I'm from a former coal mining industry, and when I see the pits I don't see coal coming out with black smog everywhere. I see a place that gave birth to British democracy, and the emergence of a new type of politics which rejected conservative ideas - rejection of eugenics and tax without representation.
It didn’t happen in the towns and cities then due to the industrial revolution? It wasn’t thanks to Liberals and middle class politicians of the day. I live in a ex salt mining community, like most people in the town I look at them and remember we’ve moved on with no romantic notions at all. They represent the past.
Didn't the entire global banking sector go bust 10 years ago?
Not entirely, but I get your point. What caused that crash? People being lent money who could not afford to pay it back. With anything between 50-80% if companies failing in their first five years (depending on the source) there are definite parallels to draw.
A Labour government would create jobs through a genuine reindustrialisation strategy, that will see 400,000 new jobs in green energy and high technology created.
Bruce has already touched on this, it’s slightly dubious at best, nor does it account for the jobs that would be lost as part of renationalising. If Thames Water is nationalised, does that count as having created a job, even though it’s there? Are private companies that are servicing the current suppliers going to stay in the UK - see the prior discussion about Siemens for example.
You could quite easily revitalise the high street by ensuring that global monopolies like Amazon pay a fair amount of tax, instead of being able to pay less and undercut small retailers.
I don’t disagree that Amazon should pay more tax, in fact I’m amazed that no party has picked up cheap wins here in the taxation of the net - e.g FB advertising people in the U.K. isn’t charged with VAT which seems utterly wrong. If a U.K. consumer is targeted they should have to pay VAT.
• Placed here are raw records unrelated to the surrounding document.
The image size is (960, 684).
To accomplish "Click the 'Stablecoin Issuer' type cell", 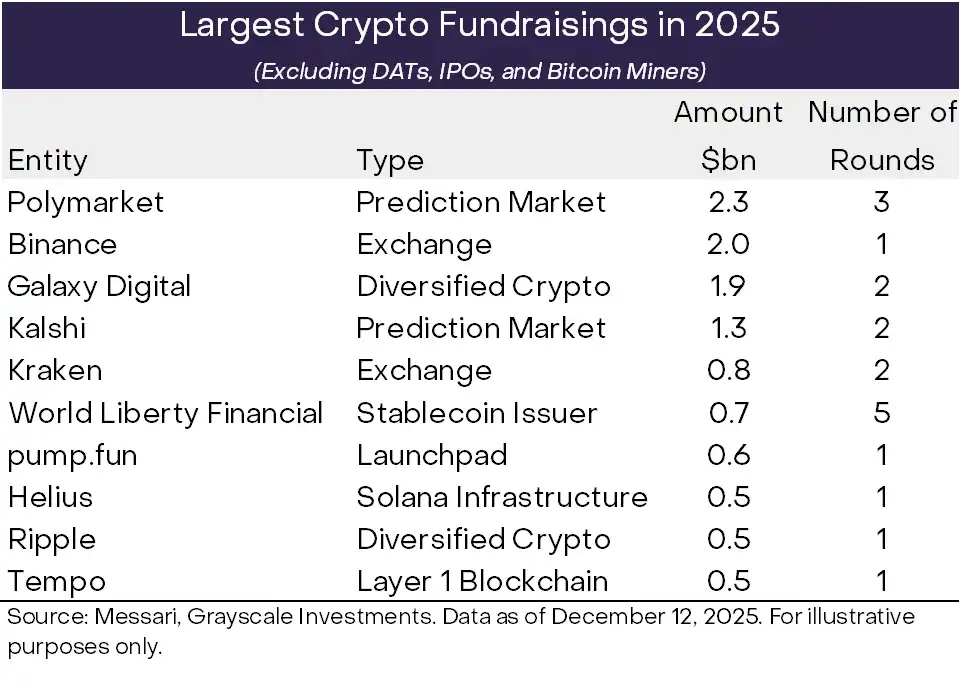I will tap(477, 413).
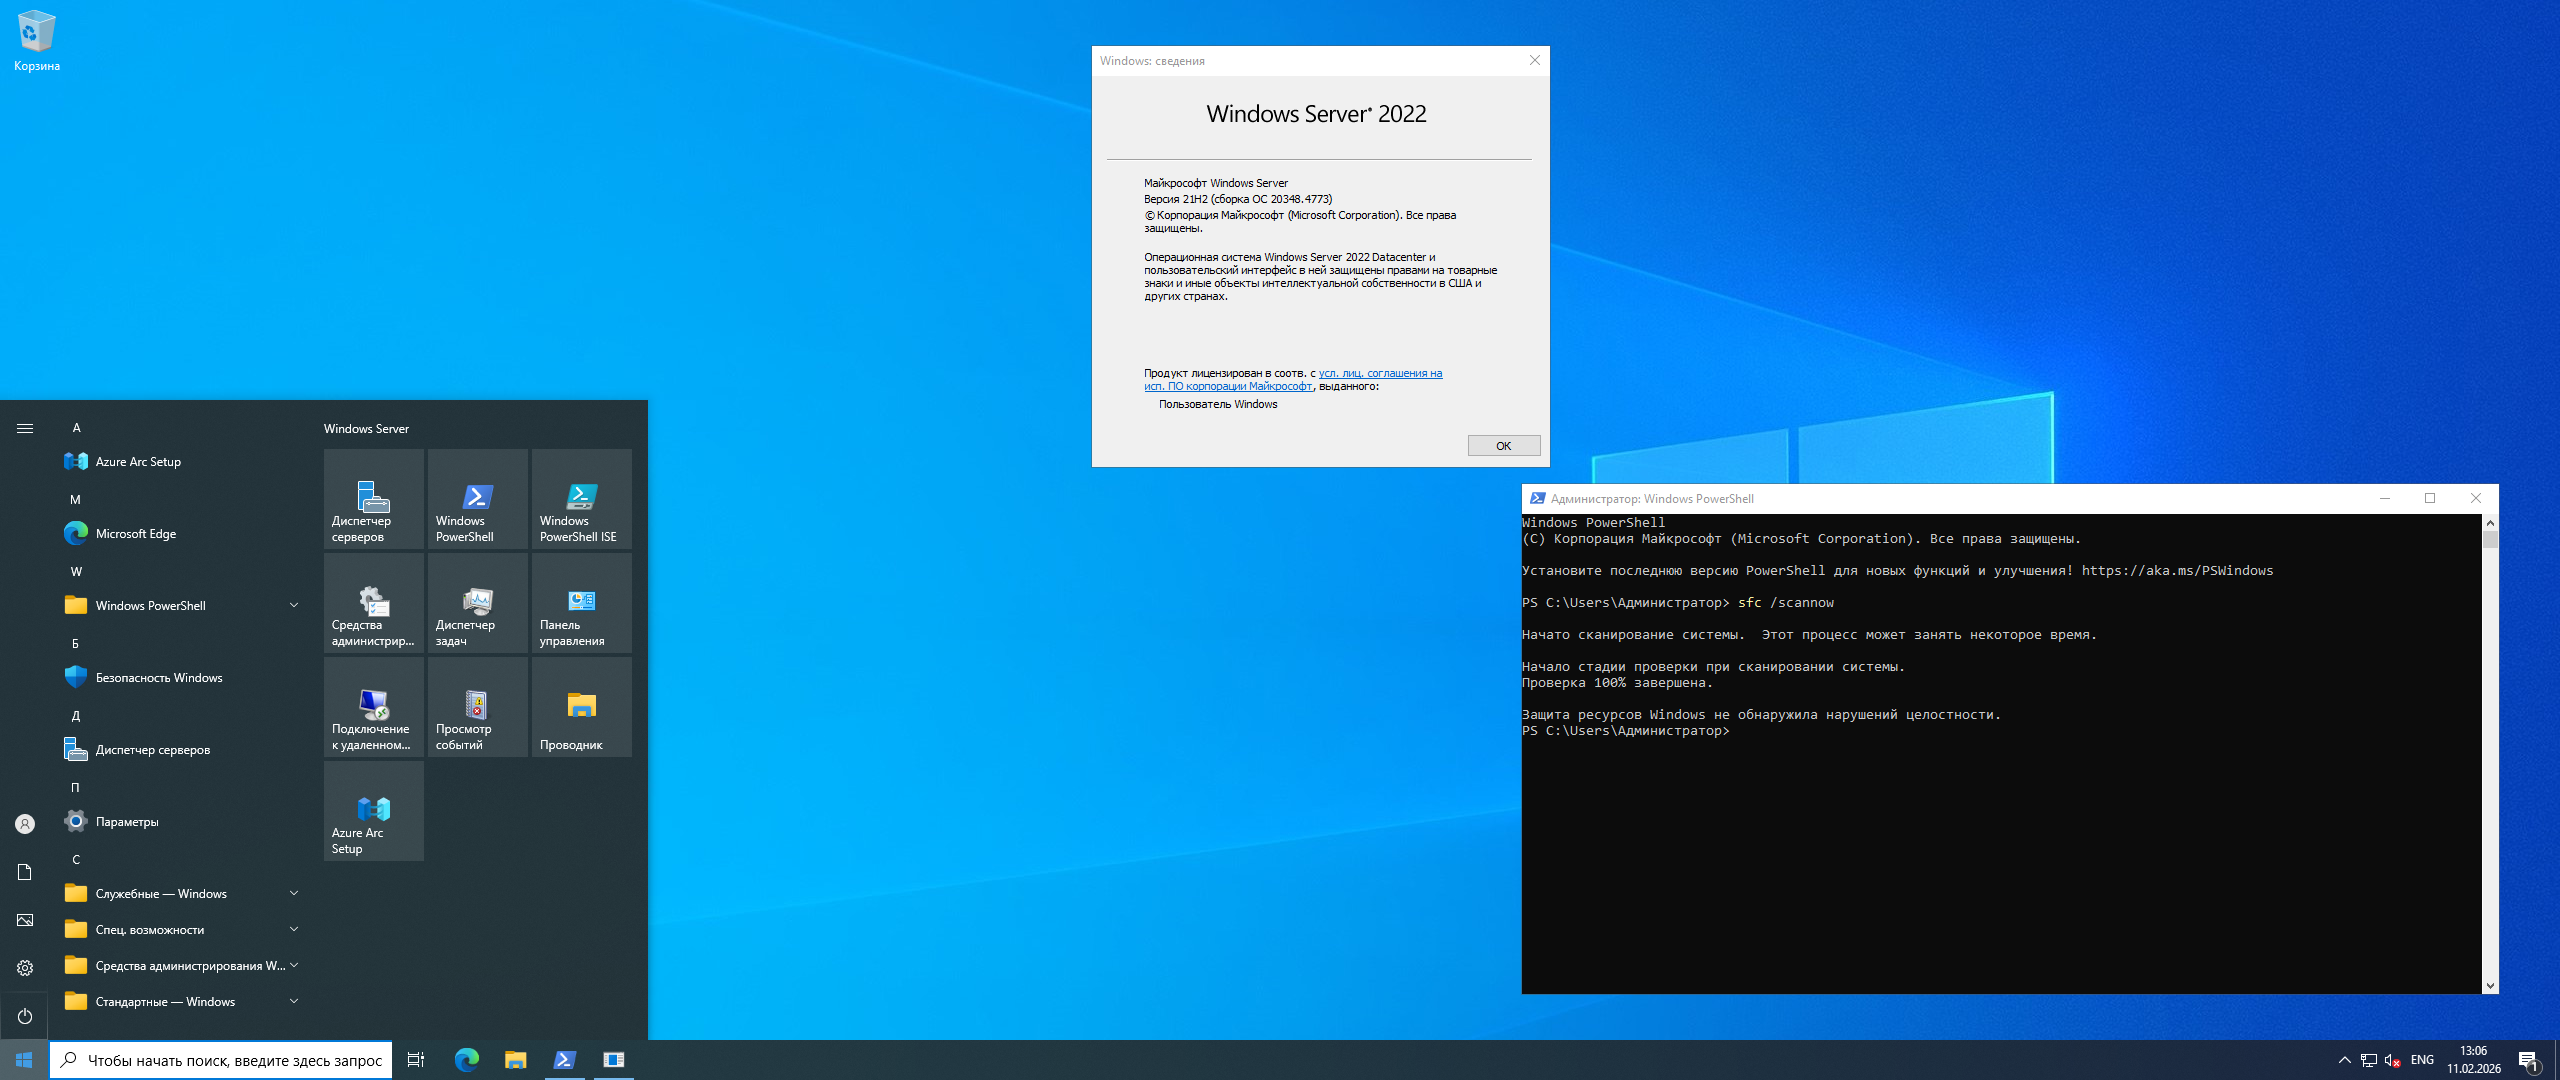Show hidden system tray icons
Viewport: 2560px width, 1080px height.
pos(2344,1060)
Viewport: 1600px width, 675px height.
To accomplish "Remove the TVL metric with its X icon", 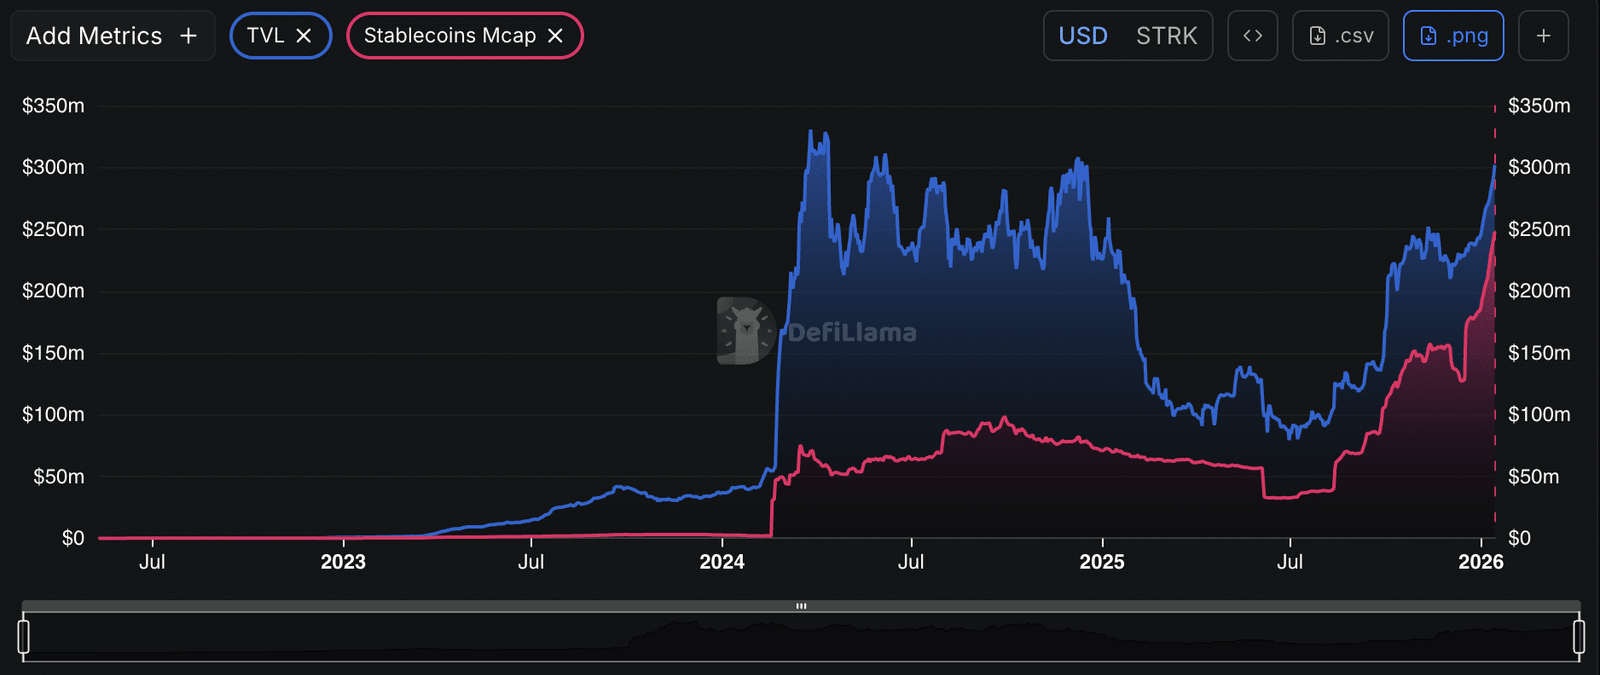I will pyautogui.click(x=304, y=36).
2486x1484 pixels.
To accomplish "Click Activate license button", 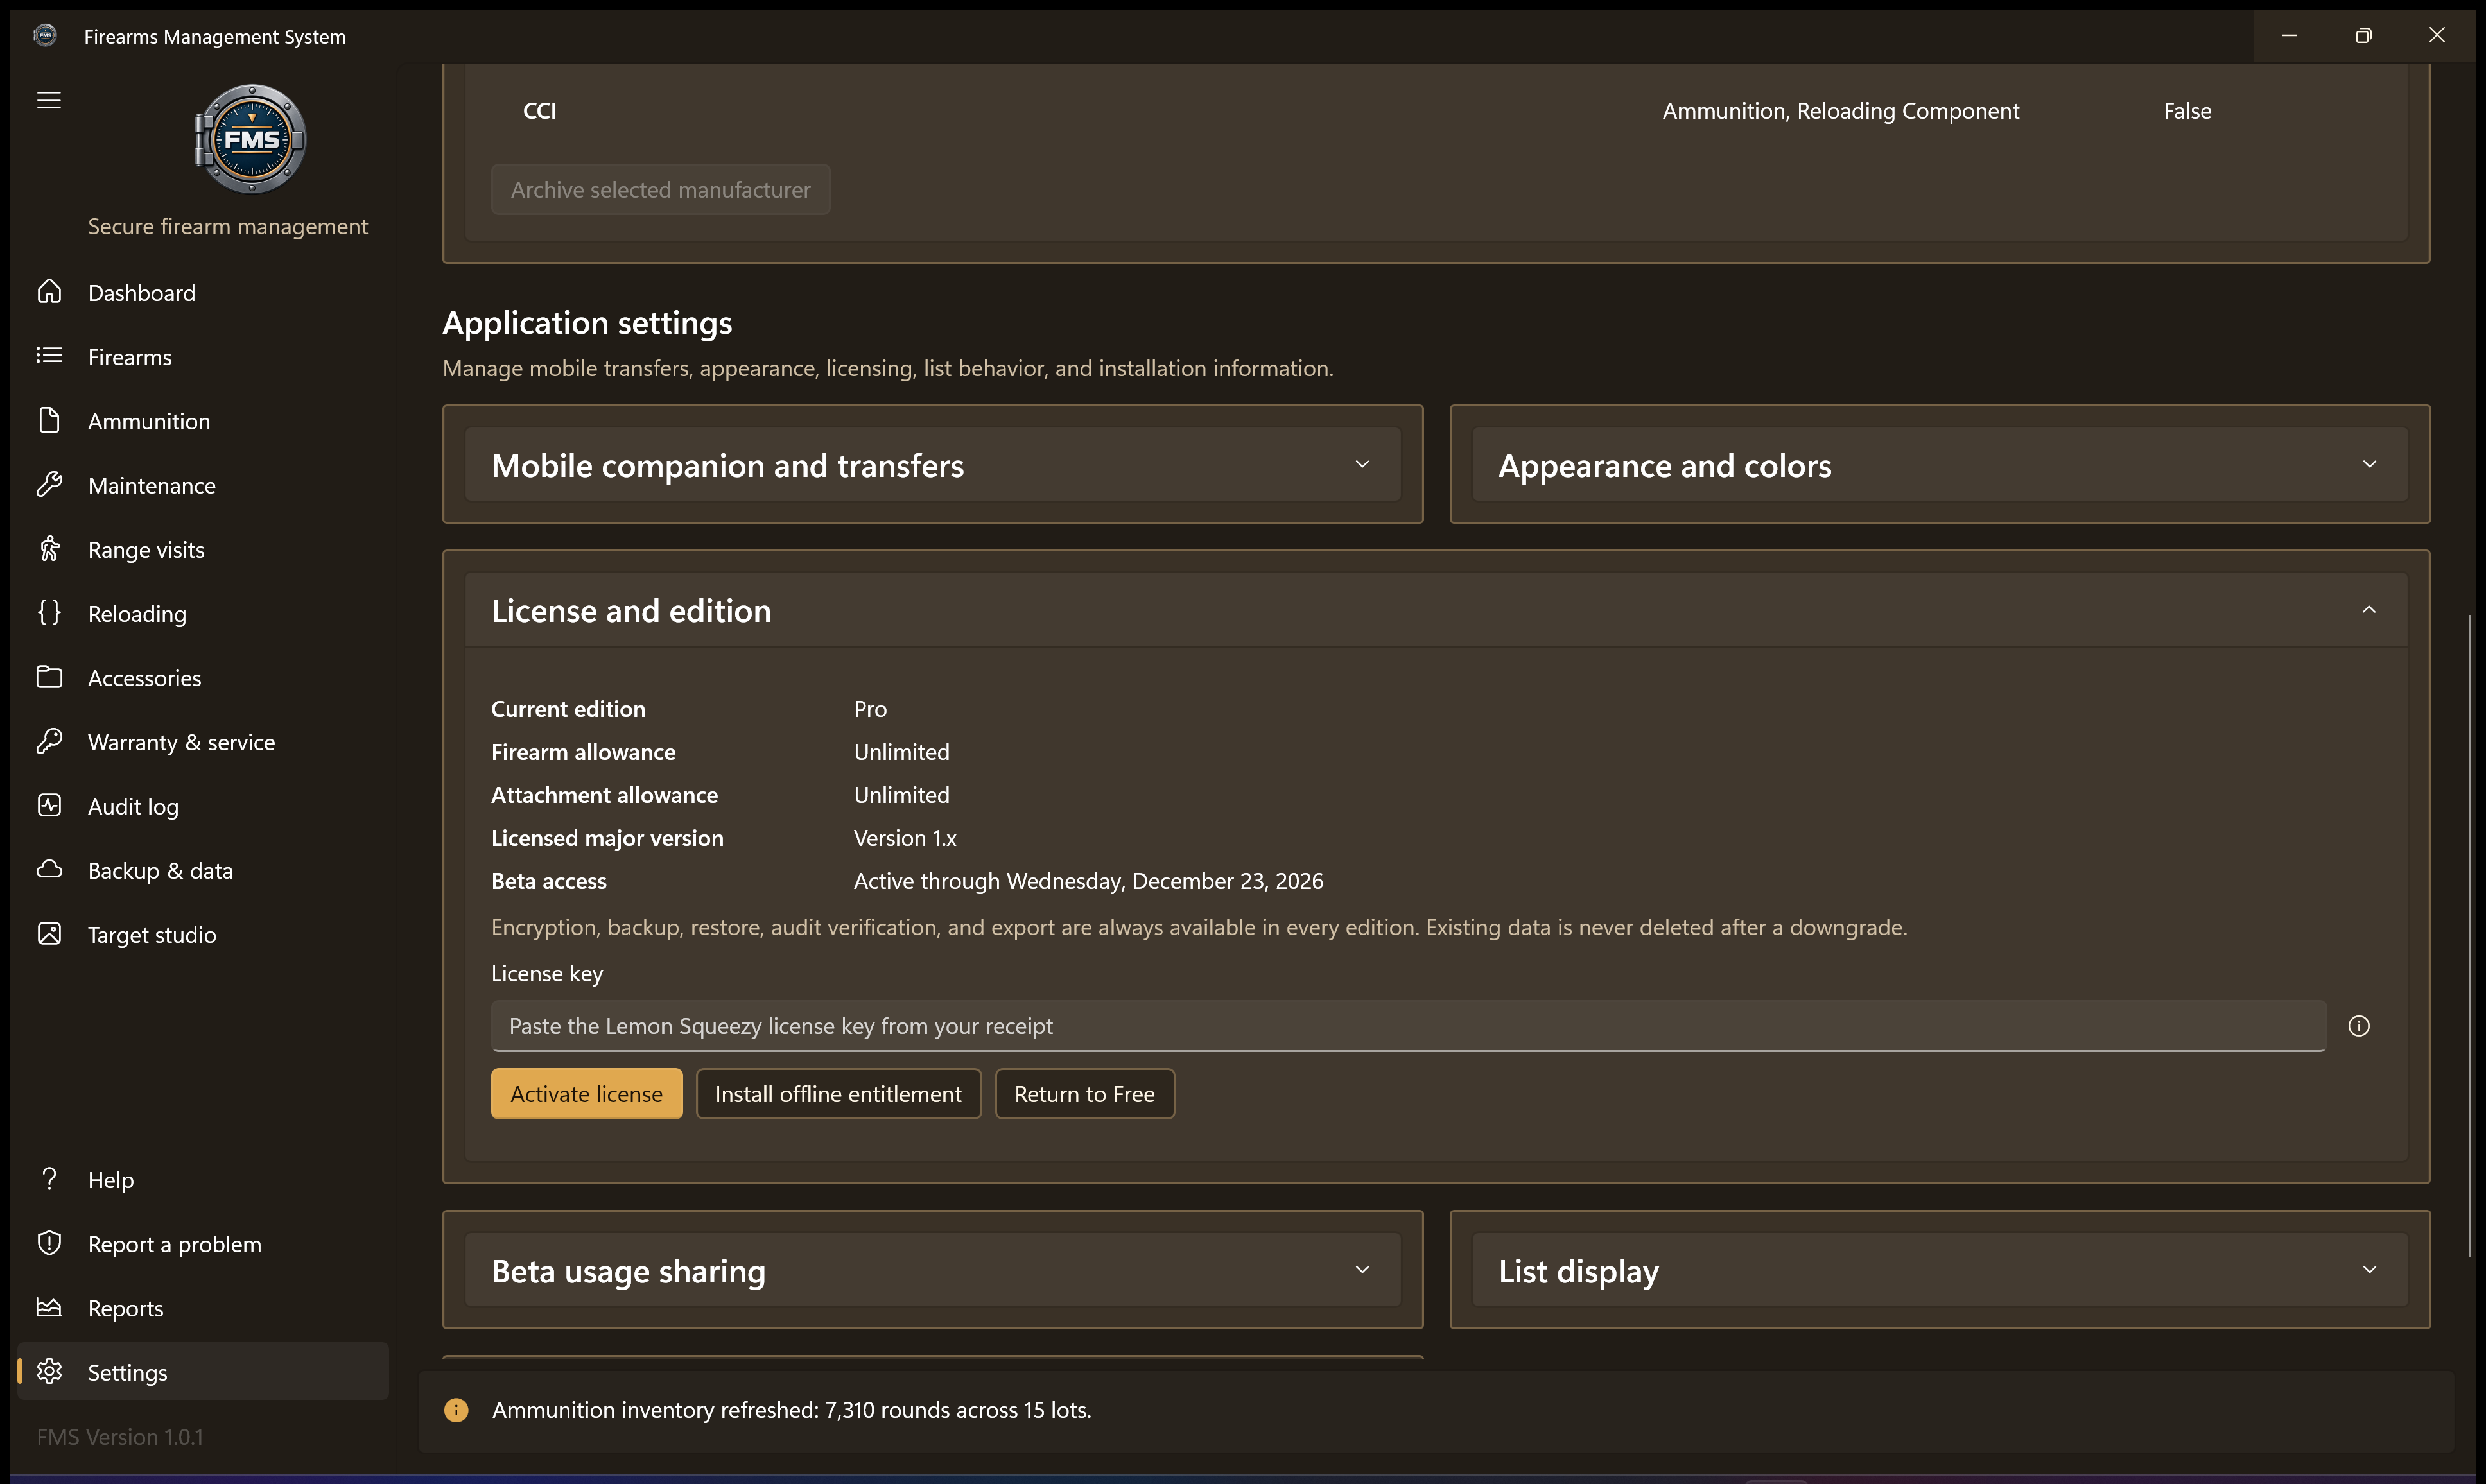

Again, using the conservative estimate that 50% of businesses fail there is a reason- most do not supply a product or service that people want.
Most of the renationalisation will be "cost-free" due to the fact that we'd just take them back into public ownership once the terms of the franchise agreements are over.
Except all the privately owned companies that aren’t run by franchise. £170 billion to do that.
Didn't the Labour led post-war government build 1,000,000 new homes in 6 years?.
Wasn’t the country half flattened and have a huge workforce ready to go? Bit different this time.